After a slow start in 1950, Robinson was traded again, this time to the Chicago White Sox in a six player deal.  The move saved Robinson's season.  In 119 games with his new team, he hit .314 with 20 HR.

In 1951, Robinson won a place in White Sox fan's hearts.  The only power hitter in the "Go-Go Sox" lineup, the slugger clouted a team record 29 long balls (first broken by Bill Melton in 1970), finished third in the AL with 117 RBI, hit a respectable .282, and returned to the All Star Game.

Robinson continued his strong play in 1952, hitting .296 with 22 HR and 104 RBI in another All Star season.  After the season, he was traded again in a controversial deal, this time to the lowly Philadelphia Athletics with two others for two-time batting champ Ferris Fain.

While his batting average dipped to .247 in 1953, Robinson kept up his power numbers, again belting 22 HR and driving in over 100 for the third consecutive season.  He appeared in his final All Star Game that season.

Robinson's stay in Philadelphia would be short-lived however, as the veteran was dealt to the mighty Yankees in a 10 player, blockbuster deal.  In New York he thrived in his limited duty, leading the AL with 15 pinch hits in 1954.

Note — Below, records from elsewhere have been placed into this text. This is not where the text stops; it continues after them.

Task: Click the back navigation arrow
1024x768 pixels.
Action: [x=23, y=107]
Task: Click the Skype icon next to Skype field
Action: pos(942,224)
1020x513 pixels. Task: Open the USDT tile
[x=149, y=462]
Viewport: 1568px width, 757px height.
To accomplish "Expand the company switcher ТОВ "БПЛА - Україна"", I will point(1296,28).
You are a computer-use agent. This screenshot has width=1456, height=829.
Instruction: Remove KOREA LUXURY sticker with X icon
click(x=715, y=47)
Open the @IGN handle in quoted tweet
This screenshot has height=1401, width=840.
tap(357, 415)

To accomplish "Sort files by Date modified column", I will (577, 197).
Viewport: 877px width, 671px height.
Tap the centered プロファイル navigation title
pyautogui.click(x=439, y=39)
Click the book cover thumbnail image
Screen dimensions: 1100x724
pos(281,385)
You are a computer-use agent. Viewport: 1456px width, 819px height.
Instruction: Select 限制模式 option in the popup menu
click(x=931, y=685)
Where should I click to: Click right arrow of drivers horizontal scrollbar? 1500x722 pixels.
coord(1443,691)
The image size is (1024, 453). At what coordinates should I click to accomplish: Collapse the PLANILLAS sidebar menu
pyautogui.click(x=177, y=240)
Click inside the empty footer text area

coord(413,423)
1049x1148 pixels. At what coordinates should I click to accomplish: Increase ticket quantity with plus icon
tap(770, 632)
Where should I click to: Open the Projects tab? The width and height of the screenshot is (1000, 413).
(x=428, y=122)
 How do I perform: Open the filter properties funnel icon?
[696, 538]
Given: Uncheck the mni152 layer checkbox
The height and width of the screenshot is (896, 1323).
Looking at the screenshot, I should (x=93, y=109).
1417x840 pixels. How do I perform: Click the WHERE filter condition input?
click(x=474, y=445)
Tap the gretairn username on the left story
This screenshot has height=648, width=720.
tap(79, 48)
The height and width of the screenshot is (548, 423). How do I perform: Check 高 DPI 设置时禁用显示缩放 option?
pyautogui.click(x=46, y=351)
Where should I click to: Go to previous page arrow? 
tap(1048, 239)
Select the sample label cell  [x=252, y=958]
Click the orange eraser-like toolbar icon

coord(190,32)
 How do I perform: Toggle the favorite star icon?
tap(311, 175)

The following season set a major league record for most home runs with less than 200 at bats, smacking 16 home runs in just 173 at-bats.  The Yankees won the AL pennant that season, but fell to the cross-town Dodgers in 7 games.

After beginning the 1956 season in pinstripes, Robinson was dealt back to the Athletics, who were now located in Kansas City. He would appear in 101 games that season, mostly as a pinch hitter, and bat just .204.

Now 36 years old, 1957 would be Robinson's final season in the majors. After appearing in just 36 games as a Tiger, Indian, and Oriole, he retired.  Robinson retired with a .268 batting average, 1146 hits, and 172 home runs.  He struck out just 359 times in 4,282 at bats and posted a .353 career on base percentage.